As a menopausal woman, I strength train three times per week, and either run 5km or hike 20km+ once a week. I do this every week, week in, week out. I am consistent because I like it and because it makes me feel good. I do calisthenics for my strength training at the moment, which involves things like pull-ups, push-ups, monkey bars, 1 arm hangs, pike push-ups, L-sits, hanging leg raises, and so forth. I repeat, I am a 48 year old menopausal woman and my body functions just fine. It does not limit me in some magical way now that I am no longer fertile. I am still strong, healthy, and active.
So when I read articles like ‘how I learned to navigate exercise after menopause‘, I can’t help but call bullshit. Whatever is wrong with that woman to make her suddenly so inflexible, keep nocturnal peeing, have abdominal fat, hot flushes, and be dry as the Sahel, etc., it’s not because she’s not bleeding anymore. I’d wager it’s because she’s metabolically fucked from a trashy, carbohydrate- and oxalate-rich diet, and that she is in denial about how much she is contributing to her own illness through what she is consuming in terms of food and beverages.
I think that because, whilst menopause has been a non-issue for me, perimenopause was not. This was even more so as I had no idea that the symptoms I was experiencing were related to the perimenopause, given that they occurred in my thirties. At that time, I was coming off the back of a 20+ year ‘whole foods’ vegetarian diet, which was obviously extremely carbohydrate heavy. Whilst I started eating meat when I was 33 years old, my diet still revolved around refined carbohydrates: bread, pasta, rice, oats, and so forth until I was diagnosed with serious IBS at the same time as the menopause.

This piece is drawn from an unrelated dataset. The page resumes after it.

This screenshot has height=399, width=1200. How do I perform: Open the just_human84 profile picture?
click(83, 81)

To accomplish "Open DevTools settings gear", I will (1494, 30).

I started on my journey of carbohydrate restriction due to the severity of my IBS: the symptoms were so bad that they thought I had some kind of gynaecological cancer. This is why they tested my female hormone levels in the first place. Over the course of the last eight or nine years, I have experimented with more and more carbohydrate restriction, with exponentially increasing positive outcomes. I started off just removing all refined carbohydrates which MASSIVELY improved almost a lot of my symptoms, and now I waver between a ketogenic diet and full-on carnivore as that’s removed the rest of them.

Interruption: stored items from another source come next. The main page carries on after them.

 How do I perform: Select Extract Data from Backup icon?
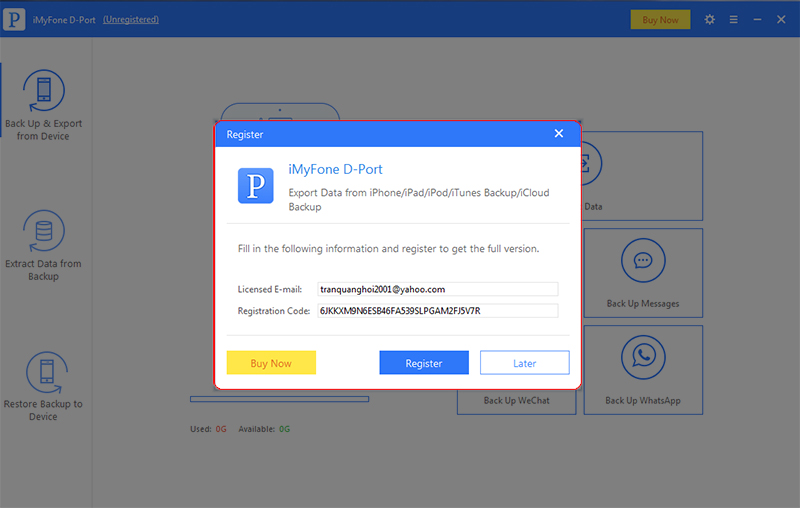coord(44,231)
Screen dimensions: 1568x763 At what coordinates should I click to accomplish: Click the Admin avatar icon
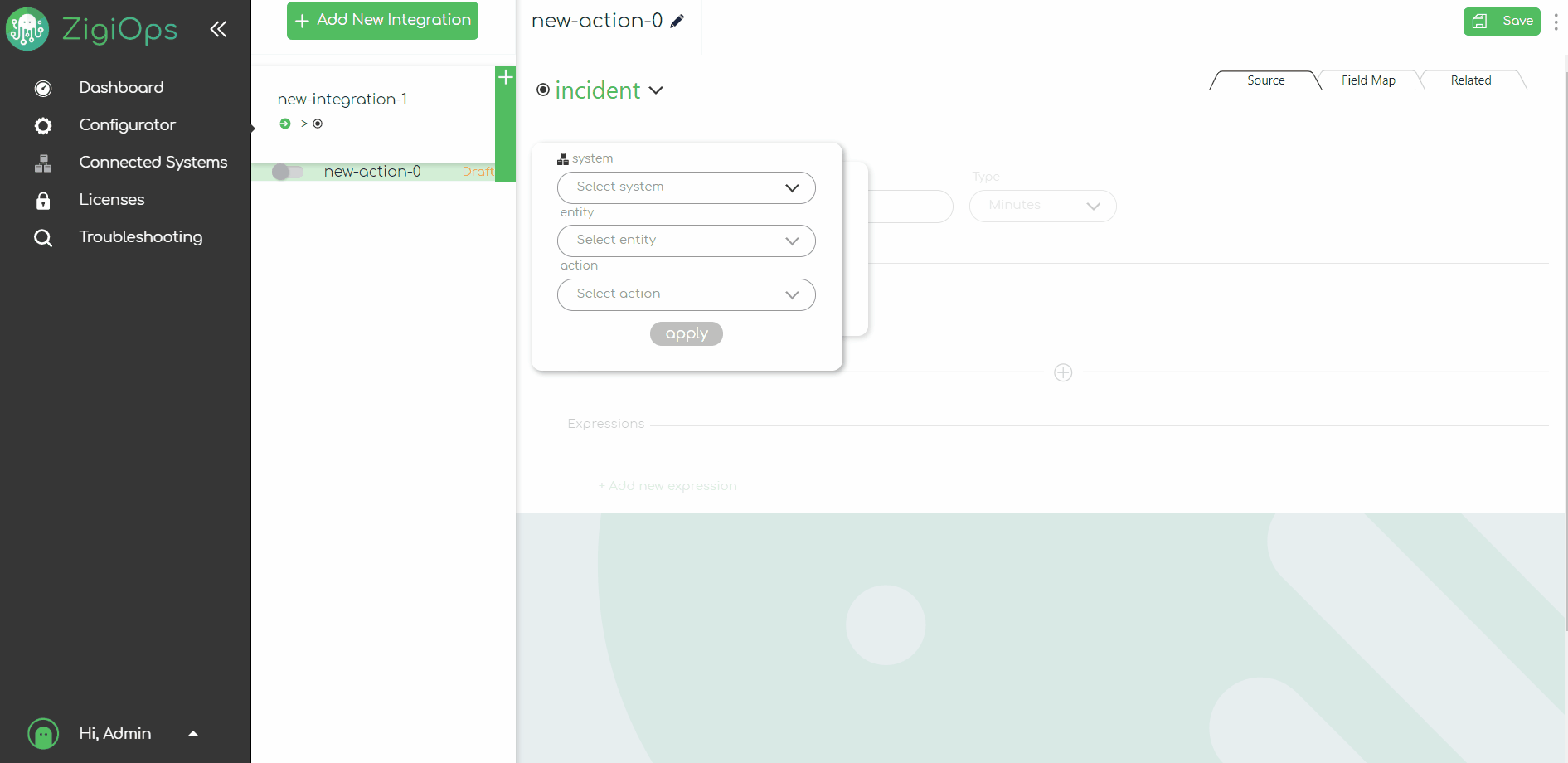pyautogui.click(x=43, y=734)
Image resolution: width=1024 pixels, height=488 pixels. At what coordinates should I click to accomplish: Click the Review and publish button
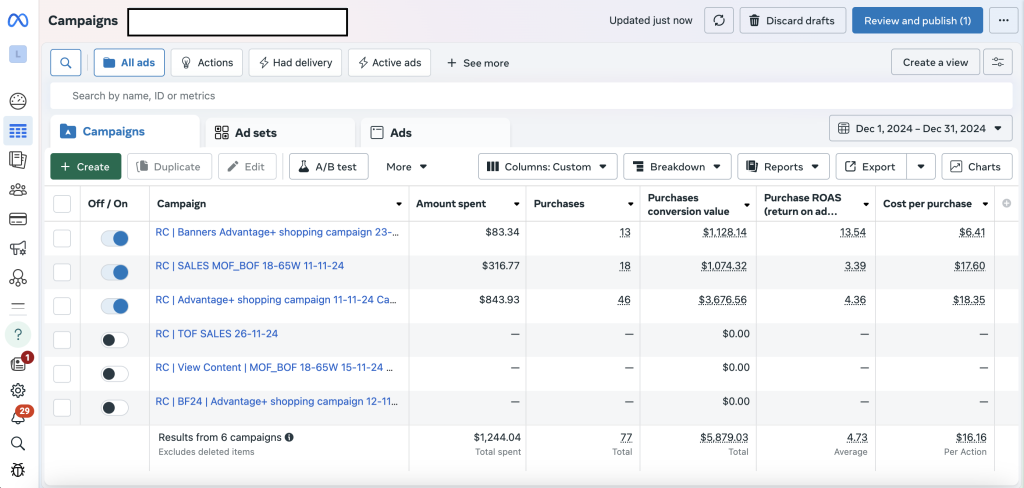[916, 20]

Given that perimenopausal symptoms are generally similar to menopausal ones (I had most, but not all, of those listed on the NHS menopause page during my perimenopausal thirties), and given that my symptoms disappeared with carbohydrate restriction, I’m going to go out on a limb and say that (peri)menopausal symptoms are not (peri)menopausal symptoms at all: they are shitty diet symptoms. I think that aging brings a lessened capacity to recover and compensate from a poor diet (which includes a ‘whole foods’ vegetarian diet like I used to eat), which is why these symptoms are associated with aging and the menopause. Similarly, hangovers are nothing to speak of when you’re young, but are beasts post-thirty.
Point is: LADIES, YOU DO NOT HAVE TO FEEL LIKE SHIT JUST BECAUSE YOU’VE STOPPED AND/OR ARE STOPPING OVULATING. All you need to do is start progressively restricting your carbohydrate intake and I guarantee you will start feeling better. Okay, I can’t guarantee it, but what have you got to lose by trying?